Great Revelations, A Necessity?

   What happens when I seem to do all the right things to insure hearing from God and there are no great revelations in the offing? Does it mean that all my time is wasted and that I should have just stayed in bed? Should I expect insights into eternal things as a given and be disappointed when they don't appear?

   Do I cry out with the psalmist as he begs in Psalm 71:

"Do not cast me off in the time of old age;
Do not forsake me when my strength fails."
   or further on in the same passage:

"And even when I am old and gray, O God, do not forsake me

   I get up early, I read my designated passages, I walk and enjoy the quiet of the early morning, and then I come back in ready to be wowed by some great insight that I can take in and then communicate to any who might read what I write today.

   But then nothing great comes. Could it be that there is sin in my life that blocks this transmission? I definitely do sin, and that can be a hinderance surely. So I think and reflect on my life and confess what I see, but still nothing jumps out at me from anything that I read and reread.

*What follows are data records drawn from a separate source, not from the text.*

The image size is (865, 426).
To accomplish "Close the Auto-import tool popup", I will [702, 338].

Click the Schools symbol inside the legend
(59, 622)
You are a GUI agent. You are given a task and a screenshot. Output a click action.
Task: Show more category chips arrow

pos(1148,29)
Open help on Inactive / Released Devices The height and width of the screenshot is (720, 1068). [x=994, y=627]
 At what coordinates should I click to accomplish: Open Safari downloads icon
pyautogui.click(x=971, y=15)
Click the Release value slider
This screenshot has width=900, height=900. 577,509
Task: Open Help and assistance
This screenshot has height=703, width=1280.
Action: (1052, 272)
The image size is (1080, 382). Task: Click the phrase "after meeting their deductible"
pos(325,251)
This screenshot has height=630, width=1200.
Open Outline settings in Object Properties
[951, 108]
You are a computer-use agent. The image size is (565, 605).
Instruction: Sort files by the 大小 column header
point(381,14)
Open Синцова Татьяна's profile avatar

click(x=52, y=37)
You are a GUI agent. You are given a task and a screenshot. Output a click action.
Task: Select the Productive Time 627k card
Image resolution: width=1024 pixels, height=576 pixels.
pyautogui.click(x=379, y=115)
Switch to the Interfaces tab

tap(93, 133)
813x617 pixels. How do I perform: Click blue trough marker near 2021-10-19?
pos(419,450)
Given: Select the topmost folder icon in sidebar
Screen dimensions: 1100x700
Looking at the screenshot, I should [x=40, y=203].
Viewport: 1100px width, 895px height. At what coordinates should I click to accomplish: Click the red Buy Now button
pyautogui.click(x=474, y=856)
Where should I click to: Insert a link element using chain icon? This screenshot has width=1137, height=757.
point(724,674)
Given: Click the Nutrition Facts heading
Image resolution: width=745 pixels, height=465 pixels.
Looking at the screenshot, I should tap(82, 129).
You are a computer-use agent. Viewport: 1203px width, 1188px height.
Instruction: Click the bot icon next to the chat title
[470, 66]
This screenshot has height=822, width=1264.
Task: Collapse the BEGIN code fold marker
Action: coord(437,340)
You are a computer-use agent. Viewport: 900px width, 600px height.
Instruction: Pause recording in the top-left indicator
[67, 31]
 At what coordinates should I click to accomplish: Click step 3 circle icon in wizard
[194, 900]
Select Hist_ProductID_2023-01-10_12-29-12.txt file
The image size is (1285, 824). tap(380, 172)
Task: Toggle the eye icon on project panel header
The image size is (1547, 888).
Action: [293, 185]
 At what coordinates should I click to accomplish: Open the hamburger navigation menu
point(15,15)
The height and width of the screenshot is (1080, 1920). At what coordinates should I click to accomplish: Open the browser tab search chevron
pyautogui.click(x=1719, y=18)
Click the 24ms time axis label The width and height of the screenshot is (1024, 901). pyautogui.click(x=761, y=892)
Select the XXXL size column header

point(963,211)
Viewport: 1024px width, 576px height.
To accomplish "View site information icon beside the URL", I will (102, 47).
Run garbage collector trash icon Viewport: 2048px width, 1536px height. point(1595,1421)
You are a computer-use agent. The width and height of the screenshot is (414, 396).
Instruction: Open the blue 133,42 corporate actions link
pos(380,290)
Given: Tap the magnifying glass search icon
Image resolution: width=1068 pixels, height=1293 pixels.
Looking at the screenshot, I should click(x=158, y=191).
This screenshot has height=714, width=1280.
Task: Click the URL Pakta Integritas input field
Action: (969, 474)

   The question may not be in what I am looking for, but in what I am overlooking in the process. Is it a question of what I can get from God each time I sit down, or is it what God wants to give me in any of these times?

   Perhaps that is the Great Revelation that is there for me right now.

   Perhaps it is not the mountaintop "aha" moments that define my life, but the living out of the things that He has already made known. Life is lived out in those valleys between the mountains.

   Let me celebrate those times and walk in obedience to them.